The dynamics of sustainable innovation journeys

1. The contribution of innovation studies to the solution of persistent environmental problems

Since the 1970s, environmental problems have risen on the political agenda. Many environmental problems (such as water pollution, local air pollution, acid rain) have since been solved or substantially reduced by policies and incremental clean technologies (e.g. fuel gas desulphurisation in power plants, three-way catalytic converters in cars), but other problems have grown worse, e.g. climate change, loss of biodiversity, deforestation, depletion of fish stocks and of clean water supplies. The incremental approach is less likely to work with these problems. With regard to climate change, for instance, global CO2 emissions must be cut by 80% by 2050 if the risks are to remain within acceptable limits (Stern 2006). It is difficult to achieve such cuts with incremental technical changes. Hence, more radical ‘green’ innovations are needed.
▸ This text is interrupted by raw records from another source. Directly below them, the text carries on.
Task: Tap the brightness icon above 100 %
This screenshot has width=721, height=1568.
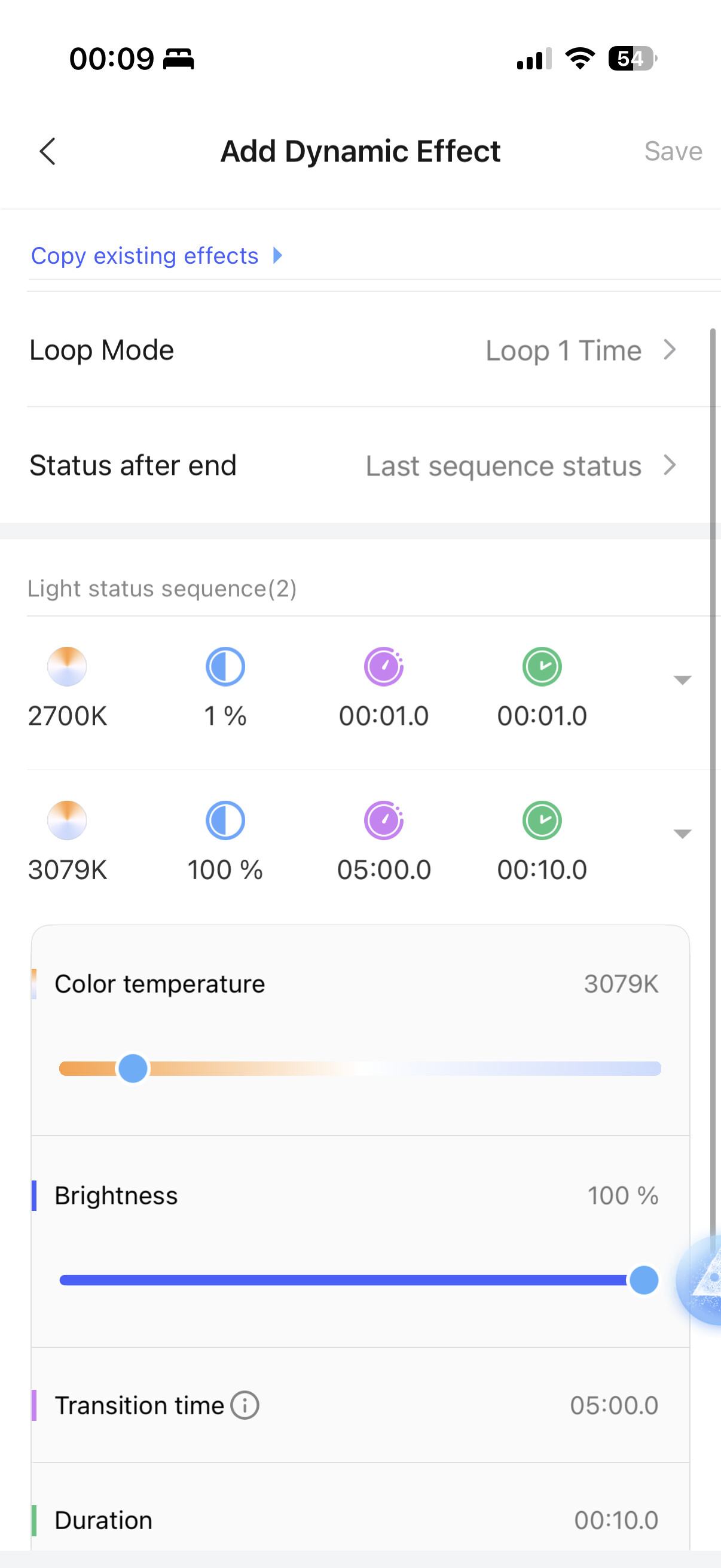Action: [225, 820]
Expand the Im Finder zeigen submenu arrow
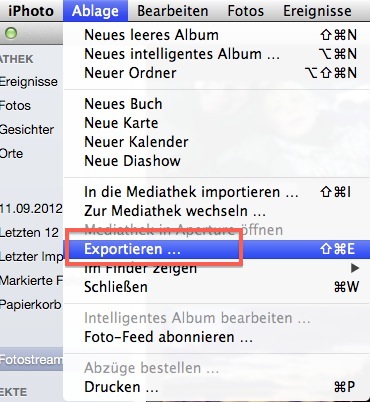370x402 pixels. coord(355,268)
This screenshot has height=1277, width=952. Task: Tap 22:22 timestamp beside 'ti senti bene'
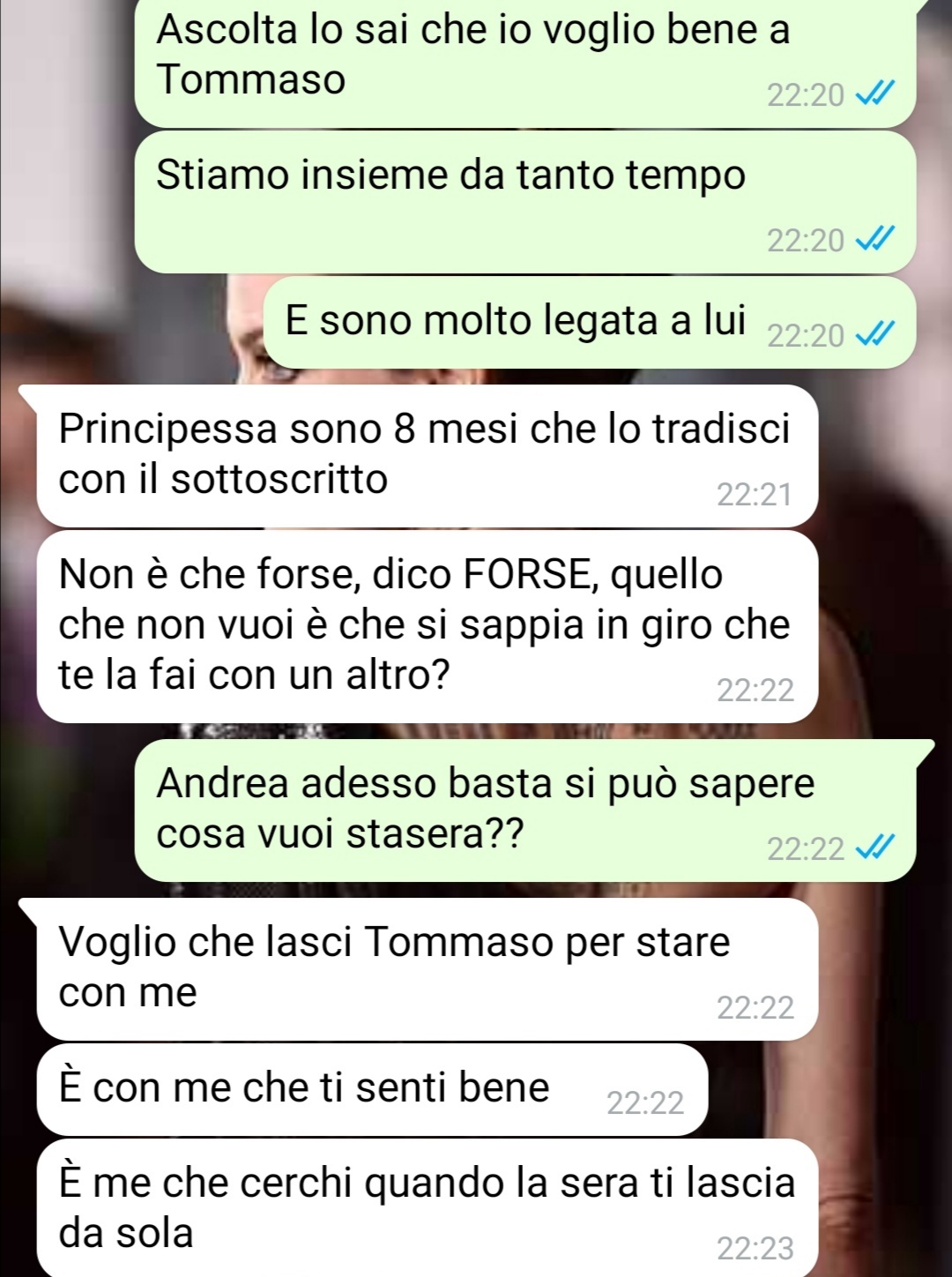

Although ‘green’ technologies with less CO2 emissions have emerged, their further development and the transformation of (fossil-fuel based) energy system into more sustainable directions will require a massive effort. This effort is massive for three reasons. First, the global energy system is extremely large and growing rapidly. The global power production increased from 6000 TWh in 1973 to 17,000 TWh in 2004, and is expected to grow to 25,000–35,000 TWh in 2050. Even with fossil-fuel or nuclear technologies it will be difficult to meet this growing demand. To transform this expanding energy system into carbon neutral directions will require even more effort, including large investments in the creation of new industrial structures. Second, the time scale for these changes is relatively short. Historical studies show that large scale transformation processes often takes many decades to unfold (Carlsson and Jacobsson 1997; Geels 2002). The challenge is to stabilise atmospheric CO2 concentrations in the next four decades (by 2050). This is difficult to achieve, because of timelags in the climate system. Analysts therefore estimate that we have a change window of about a decade to start reducing CO2 emissions (Stern 2006). Giving the previously mentioned expansion of energy demand, this time period forms an unprecedented challenge. Third, ‘green’ innovations face several obstacles that hinder rapid diffusion. Schumpeter (1934, 86–87) already noted that most innovations with a substantial degree of novelty face such problems:
In the breast of one who wishes to do something new, the forces of habit rise up and bear witness against the embryonic project …. The reaction of the social environment against one who wishes to do something new, may manifest itself first of all in the existence of legal or political impediments. …. Any deviating conduct by a member of a social group is condemned. … Even a mere astonishment at the deviation … exercises a pressure on the individual.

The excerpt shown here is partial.